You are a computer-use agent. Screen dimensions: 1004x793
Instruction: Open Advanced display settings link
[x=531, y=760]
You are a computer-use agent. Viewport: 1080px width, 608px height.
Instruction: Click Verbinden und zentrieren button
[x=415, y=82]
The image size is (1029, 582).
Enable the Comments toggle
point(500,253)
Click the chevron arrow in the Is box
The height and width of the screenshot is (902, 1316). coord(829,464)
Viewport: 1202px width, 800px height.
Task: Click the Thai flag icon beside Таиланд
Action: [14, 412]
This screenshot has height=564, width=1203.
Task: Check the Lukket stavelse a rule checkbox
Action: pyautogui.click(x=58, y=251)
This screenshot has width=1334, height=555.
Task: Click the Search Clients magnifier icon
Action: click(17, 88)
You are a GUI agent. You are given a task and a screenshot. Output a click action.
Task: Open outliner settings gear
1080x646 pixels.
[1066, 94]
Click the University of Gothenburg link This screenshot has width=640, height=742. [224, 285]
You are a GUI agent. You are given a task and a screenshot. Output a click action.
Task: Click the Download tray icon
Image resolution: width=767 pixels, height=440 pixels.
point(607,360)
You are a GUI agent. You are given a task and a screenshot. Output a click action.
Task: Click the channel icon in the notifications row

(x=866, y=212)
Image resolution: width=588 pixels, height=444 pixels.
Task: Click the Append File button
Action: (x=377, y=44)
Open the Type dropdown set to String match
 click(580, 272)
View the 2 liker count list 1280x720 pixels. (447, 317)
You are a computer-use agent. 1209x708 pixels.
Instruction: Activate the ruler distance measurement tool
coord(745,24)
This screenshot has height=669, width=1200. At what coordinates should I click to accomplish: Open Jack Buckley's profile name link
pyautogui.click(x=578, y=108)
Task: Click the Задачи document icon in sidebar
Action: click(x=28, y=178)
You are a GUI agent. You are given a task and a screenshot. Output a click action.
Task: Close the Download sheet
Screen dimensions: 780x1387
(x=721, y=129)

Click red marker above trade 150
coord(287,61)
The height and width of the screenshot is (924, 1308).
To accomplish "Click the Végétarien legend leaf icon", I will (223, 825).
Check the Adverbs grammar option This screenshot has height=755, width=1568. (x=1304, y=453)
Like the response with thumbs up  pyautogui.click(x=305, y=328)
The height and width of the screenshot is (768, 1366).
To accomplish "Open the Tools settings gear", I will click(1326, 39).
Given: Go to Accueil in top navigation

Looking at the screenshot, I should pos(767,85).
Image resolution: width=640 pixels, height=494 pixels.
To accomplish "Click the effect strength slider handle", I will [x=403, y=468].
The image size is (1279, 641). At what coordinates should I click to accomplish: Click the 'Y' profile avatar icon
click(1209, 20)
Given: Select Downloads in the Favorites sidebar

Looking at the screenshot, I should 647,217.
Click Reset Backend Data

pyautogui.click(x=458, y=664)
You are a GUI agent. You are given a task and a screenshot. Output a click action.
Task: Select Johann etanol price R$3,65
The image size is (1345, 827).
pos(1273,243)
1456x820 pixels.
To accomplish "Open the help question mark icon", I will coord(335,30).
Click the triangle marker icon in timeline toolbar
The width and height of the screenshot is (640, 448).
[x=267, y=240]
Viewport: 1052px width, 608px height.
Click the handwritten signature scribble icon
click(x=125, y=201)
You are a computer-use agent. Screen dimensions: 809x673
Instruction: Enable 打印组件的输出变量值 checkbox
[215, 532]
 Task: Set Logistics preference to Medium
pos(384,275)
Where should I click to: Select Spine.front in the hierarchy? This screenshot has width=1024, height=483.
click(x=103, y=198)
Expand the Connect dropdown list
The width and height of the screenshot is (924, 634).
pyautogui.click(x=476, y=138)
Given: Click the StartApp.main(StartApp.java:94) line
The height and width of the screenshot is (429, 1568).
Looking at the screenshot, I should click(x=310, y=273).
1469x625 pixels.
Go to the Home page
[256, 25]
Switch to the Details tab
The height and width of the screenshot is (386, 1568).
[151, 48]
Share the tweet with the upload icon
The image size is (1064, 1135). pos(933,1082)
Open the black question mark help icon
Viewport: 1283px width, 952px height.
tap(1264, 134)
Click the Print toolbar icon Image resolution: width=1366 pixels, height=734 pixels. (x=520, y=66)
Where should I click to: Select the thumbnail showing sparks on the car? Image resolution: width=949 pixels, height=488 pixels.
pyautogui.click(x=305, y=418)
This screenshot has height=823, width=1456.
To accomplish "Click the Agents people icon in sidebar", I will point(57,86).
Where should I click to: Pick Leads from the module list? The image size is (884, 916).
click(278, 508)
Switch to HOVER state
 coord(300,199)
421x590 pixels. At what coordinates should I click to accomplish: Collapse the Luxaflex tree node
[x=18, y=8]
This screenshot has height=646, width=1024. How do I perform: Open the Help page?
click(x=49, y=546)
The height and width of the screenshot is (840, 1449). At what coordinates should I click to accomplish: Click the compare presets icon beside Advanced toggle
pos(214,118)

# ACTIVITY
Look over the records. Copy the lines that include the word "computer".

# YOUR SOLUTION
You are a computer-use agent. Screen dimensions: 1004x793
You are a computer-use agent. Viewport: 1080px width, 608px height.
You are a computer-use agent. 1209x708 pixels.
You are a computer-use agent. Screen dimensions: 809x673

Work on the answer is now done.